-- Requirement --
Here are records with pictures in them. Copy all of them exactly and leave the pictures out.

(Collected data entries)
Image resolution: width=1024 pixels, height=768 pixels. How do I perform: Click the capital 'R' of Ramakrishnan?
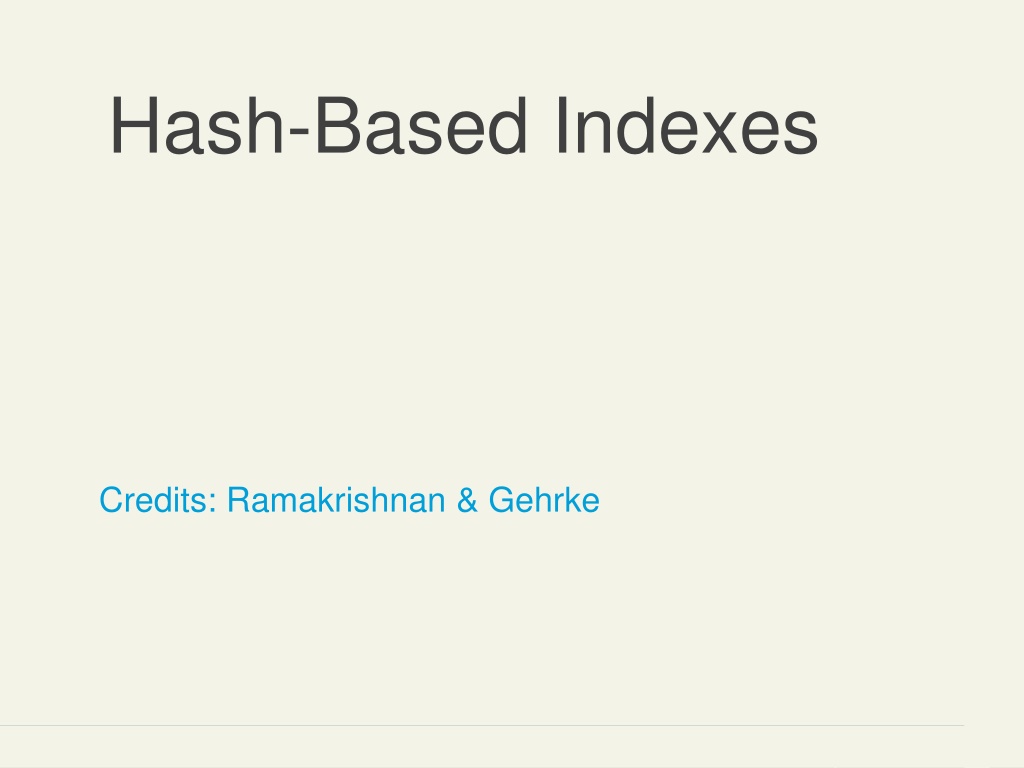tap(239, 500)
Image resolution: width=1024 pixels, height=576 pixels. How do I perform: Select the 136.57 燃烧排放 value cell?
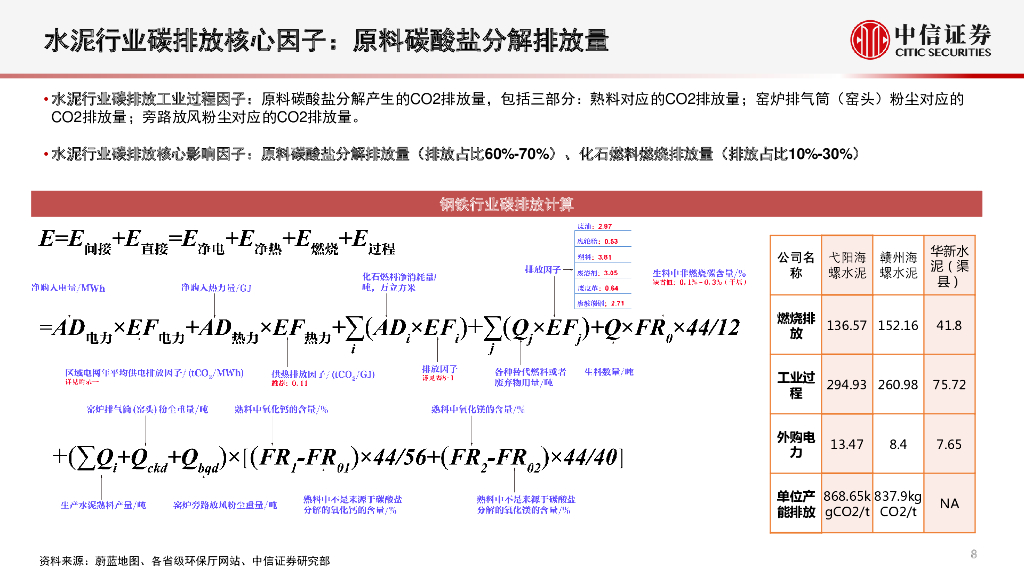coord(847,324)
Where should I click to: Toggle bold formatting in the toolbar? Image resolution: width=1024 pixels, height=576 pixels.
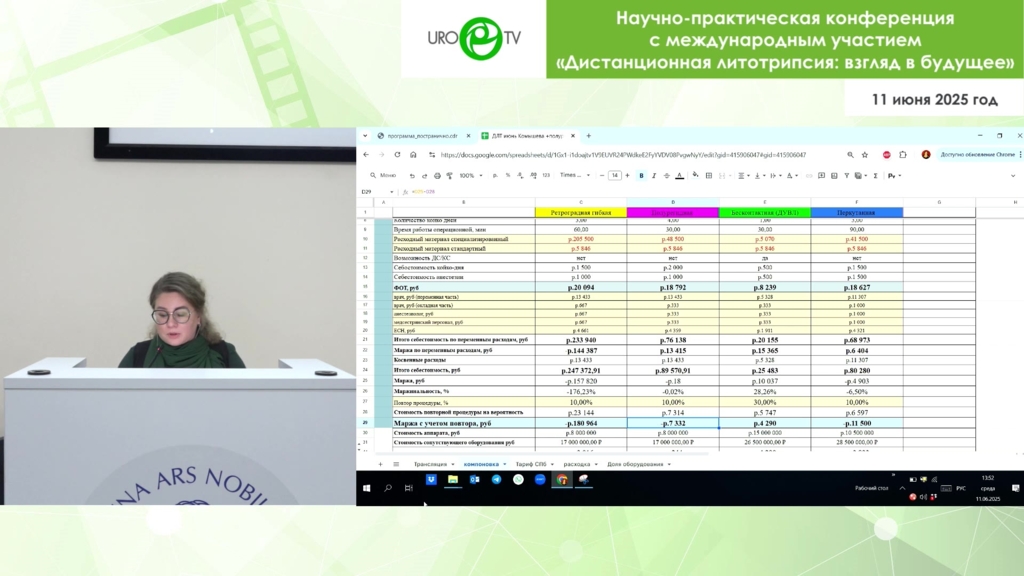click(641, 176)
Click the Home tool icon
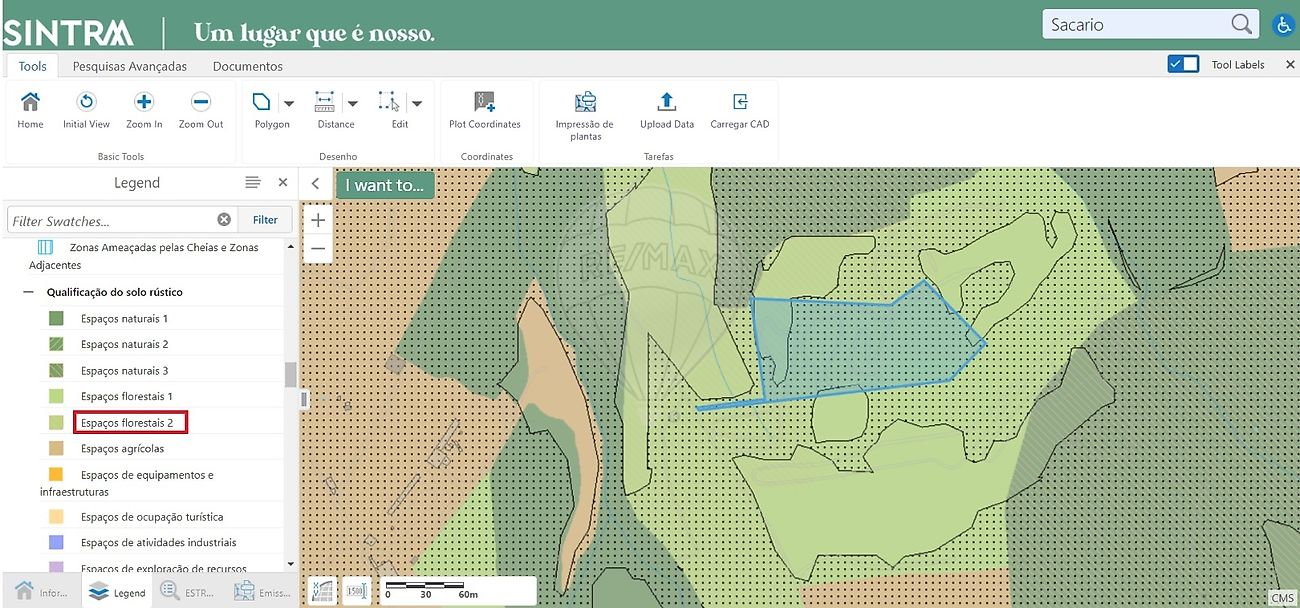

-- Exercise answer --
Image resolution: width=1024 pixels, height=768 pixels. How do I perform: Click the capital 'R' of Ramakrishnan?
tap(239, 500)
Image resolution: width=1024 pixels, height=576 pixels. How do I perform: Select the 136.57 燃烧排放 value cell?
coord(847,324)
Where should I click to: Toggle bold formatting in the toolbar? Image resolution: width=1024 pixels, height=576 pixels.
click(641, 176)
Click the Home tool icon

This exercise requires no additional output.